━━━━━ Data listing ━━━━━

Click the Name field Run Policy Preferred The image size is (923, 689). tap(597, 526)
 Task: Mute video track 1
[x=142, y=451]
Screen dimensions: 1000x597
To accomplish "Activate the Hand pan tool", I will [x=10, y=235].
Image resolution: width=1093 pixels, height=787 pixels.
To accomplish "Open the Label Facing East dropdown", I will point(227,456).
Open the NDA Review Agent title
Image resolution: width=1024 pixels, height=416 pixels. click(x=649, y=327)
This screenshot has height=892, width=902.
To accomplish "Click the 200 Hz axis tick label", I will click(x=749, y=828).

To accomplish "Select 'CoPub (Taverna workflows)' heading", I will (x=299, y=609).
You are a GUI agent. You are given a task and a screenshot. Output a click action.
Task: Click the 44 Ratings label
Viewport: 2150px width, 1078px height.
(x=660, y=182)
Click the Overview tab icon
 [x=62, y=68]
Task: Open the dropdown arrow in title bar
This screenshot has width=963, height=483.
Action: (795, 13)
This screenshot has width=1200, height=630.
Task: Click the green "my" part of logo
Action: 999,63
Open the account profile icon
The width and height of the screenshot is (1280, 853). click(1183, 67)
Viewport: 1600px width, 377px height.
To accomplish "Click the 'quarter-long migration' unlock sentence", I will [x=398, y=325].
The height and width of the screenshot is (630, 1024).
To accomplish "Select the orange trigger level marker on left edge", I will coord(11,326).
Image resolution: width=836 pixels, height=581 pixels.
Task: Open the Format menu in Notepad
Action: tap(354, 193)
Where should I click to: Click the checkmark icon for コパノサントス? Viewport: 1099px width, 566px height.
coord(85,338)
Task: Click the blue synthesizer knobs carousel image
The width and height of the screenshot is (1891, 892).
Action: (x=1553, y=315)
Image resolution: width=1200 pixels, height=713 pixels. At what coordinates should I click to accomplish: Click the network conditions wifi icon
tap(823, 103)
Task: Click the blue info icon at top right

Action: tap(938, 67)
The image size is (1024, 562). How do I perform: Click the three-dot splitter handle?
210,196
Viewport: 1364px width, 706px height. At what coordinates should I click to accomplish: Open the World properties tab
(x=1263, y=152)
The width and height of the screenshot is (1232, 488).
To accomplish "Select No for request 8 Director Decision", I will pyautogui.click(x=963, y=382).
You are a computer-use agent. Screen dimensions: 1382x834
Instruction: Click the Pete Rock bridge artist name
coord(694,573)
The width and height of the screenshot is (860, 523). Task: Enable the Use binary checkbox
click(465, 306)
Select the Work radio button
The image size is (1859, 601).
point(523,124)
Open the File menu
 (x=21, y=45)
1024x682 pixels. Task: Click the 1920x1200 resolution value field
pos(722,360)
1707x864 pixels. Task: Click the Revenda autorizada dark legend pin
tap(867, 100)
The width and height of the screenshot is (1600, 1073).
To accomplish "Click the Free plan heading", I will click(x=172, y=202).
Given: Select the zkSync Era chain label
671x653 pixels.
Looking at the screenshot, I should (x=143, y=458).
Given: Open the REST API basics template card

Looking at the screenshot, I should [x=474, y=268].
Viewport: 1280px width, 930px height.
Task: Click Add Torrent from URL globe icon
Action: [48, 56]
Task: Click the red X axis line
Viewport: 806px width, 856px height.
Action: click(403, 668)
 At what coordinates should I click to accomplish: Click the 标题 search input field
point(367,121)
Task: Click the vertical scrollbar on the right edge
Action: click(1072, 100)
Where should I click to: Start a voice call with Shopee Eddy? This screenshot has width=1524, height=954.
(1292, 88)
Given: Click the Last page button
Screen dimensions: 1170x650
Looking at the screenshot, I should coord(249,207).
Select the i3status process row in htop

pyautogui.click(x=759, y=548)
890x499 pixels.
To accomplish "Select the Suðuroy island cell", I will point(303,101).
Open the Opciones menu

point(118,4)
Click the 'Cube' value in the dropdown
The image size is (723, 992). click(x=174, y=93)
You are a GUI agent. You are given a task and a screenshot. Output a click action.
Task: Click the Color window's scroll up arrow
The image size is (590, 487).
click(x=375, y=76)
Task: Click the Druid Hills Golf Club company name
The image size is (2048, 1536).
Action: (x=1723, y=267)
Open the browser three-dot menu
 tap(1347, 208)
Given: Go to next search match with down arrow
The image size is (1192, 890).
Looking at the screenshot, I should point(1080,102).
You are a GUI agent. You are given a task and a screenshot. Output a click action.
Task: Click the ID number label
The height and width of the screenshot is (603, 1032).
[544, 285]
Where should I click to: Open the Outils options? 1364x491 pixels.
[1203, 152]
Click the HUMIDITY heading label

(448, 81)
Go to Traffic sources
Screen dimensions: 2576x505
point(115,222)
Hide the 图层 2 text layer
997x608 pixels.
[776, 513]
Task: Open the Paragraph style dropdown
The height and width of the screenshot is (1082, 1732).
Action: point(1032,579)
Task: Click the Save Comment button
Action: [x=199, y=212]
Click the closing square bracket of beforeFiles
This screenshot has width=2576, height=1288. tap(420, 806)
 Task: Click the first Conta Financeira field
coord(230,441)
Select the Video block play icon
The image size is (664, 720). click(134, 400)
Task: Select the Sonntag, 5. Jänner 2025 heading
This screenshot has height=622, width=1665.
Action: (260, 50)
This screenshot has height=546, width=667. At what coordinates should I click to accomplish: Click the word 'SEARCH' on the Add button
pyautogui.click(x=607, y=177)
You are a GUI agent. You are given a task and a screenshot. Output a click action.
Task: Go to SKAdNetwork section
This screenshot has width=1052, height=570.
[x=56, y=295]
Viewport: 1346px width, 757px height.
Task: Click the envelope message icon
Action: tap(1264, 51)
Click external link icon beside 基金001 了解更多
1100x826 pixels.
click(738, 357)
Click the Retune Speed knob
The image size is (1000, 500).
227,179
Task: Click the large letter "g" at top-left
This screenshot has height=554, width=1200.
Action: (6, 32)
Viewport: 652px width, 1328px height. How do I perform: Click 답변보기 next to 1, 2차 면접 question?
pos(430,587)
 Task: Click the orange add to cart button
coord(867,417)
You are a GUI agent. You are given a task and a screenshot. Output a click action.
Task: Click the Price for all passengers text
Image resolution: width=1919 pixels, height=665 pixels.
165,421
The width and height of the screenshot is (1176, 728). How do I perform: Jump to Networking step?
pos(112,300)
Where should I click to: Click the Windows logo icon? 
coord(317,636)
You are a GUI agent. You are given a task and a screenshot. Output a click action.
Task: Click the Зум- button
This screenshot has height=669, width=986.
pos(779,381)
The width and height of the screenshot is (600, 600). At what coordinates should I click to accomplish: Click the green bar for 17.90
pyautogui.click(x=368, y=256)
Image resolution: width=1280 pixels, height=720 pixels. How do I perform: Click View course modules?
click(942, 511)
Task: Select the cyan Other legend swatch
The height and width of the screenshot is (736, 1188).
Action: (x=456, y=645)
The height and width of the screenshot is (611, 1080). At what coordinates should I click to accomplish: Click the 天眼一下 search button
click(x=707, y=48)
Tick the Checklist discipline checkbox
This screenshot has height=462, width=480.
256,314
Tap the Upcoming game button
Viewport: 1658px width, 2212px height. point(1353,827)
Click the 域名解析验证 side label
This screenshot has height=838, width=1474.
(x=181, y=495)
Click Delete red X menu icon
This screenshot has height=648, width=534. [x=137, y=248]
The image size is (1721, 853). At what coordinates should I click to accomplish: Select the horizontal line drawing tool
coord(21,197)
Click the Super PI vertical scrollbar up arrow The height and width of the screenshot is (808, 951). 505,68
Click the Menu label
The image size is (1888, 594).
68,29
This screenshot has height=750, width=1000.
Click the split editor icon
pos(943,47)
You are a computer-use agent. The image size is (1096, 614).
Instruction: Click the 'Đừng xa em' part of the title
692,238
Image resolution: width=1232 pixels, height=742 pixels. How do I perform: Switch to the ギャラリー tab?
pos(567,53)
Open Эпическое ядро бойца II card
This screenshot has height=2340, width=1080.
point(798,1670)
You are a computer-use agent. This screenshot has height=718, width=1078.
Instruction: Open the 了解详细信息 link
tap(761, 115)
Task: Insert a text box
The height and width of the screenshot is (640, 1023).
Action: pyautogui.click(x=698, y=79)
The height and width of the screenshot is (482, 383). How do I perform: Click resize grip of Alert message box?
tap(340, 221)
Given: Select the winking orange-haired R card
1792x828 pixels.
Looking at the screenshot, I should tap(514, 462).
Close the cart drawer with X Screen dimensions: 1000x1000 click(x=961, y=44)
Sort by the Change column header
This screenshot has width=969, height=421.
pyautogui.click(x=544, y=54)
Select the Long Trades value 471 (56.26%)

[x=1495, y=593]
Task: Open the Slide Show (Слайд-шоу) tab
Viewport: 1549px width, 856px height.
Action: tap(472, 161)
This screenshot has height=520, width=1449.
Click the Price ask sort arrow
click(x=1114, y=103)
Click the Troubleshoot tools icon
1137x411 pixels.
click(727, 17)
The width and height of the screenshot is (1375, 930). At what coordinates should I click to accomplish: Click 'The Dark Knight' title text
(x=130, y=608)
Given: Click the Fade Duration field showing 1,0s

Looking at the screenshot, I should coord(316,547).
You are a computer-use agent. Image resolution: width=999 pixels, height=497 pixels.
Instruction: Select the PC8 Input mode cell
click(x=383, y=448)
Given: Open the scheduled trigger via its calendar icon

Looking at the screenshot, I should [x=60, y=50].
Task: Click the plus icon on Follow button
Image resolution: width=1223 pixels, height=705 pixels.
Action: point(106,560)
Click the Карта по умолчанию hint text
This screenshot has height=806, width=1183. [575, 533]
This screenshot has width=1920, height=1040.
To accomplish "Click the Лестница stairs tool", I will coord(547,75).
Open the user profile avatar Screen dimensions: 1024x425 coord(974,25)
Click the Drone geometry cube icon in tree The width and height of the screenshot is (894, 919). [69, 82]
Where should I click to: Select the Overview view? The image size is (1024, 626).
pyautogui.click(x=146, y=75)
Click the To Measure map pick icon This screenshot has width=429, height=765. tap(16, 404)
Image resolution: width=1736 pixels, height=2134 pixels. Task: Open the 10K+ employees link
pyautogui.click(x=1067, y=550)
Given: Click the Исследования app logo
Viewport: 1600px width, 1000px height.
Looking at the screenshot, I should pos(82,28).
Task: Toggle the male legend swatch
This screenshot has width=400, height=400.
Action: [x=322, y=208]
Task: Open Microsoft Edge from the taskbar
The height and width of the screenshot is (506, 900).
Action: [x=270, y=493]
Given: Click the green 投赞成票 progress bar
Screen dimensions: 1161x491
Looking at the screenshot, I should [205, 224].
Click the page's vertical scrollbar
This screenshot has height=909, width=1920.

━━━━━

## What the task requires
Give an exact copy of the lines above from the line with "Task: Click the blue info icon at top right" up to and including the line with "Given: Click the Last page button", and leave everything else out.

## Answer to this task
Task: Click the blue info icon at top right

Action: tap(938, 67)
The image size is (1024, 562). How do I perform: Click the three-dot splitter handle?
210,196
Viewport: 1364px width, 706px height. At what coordinates should I click to accomplish: Open the World properties tab
(x=1263, y=152)
The width and height of the screenshot is (1232, 488).
To accomplish "Select No for request 8 Director Decision", I will pyautogui.click(x=963, y=382).
You are a computer-use agent. Screen dimensions: 1382x834
Instruction: Click the Pete Rock bridge artist name
coord(694,573)
The width and height of the screenshot is (860, 523). Task: Enable the Use binary checkbox
click(465, 306)
Select the Work radio button
The image size is (1859, 601).
point(523,124)
Open the File menu
 (x=21, y=45)
1024x682 pixels. Task: Click the 1920x1200 resolution value field
pos(722,360)
1707x864 pixels. Task: Click the Revenda autorizada dark legend pin
tap(867, 100)
The width and height of the screenshot is (1600, 1073).
To accomplish "Click the Free plan heading", I will click(x=172, y=202).
Given: Select the zkSync Era chain label
671x653 pixels.
Looking at the screenshot, I should (x=143, y=458).
Given: Open the REST API basics template card

Looking at the screenshot, I should [x=474, y=268].
Viewport: 1280px width, 930px height.
Task: Click Add Torrent from URL globe icon
Action: [48, 56]
Task: Click the red X axis line
Viewport: 806px width, 856px height.
Action: click(403, 668)
 At what coordinates should I click to accomplish: Click the 标题 search input field
point(367,121)
Task: Click the vertical scrollbar on the right edge
Action: click(1072, 100)
Where should I click to: Start a voice call with Shopee Eddy? This screenshot has width=1524, height=954.
(1292, 88)
Given: Click the Last page button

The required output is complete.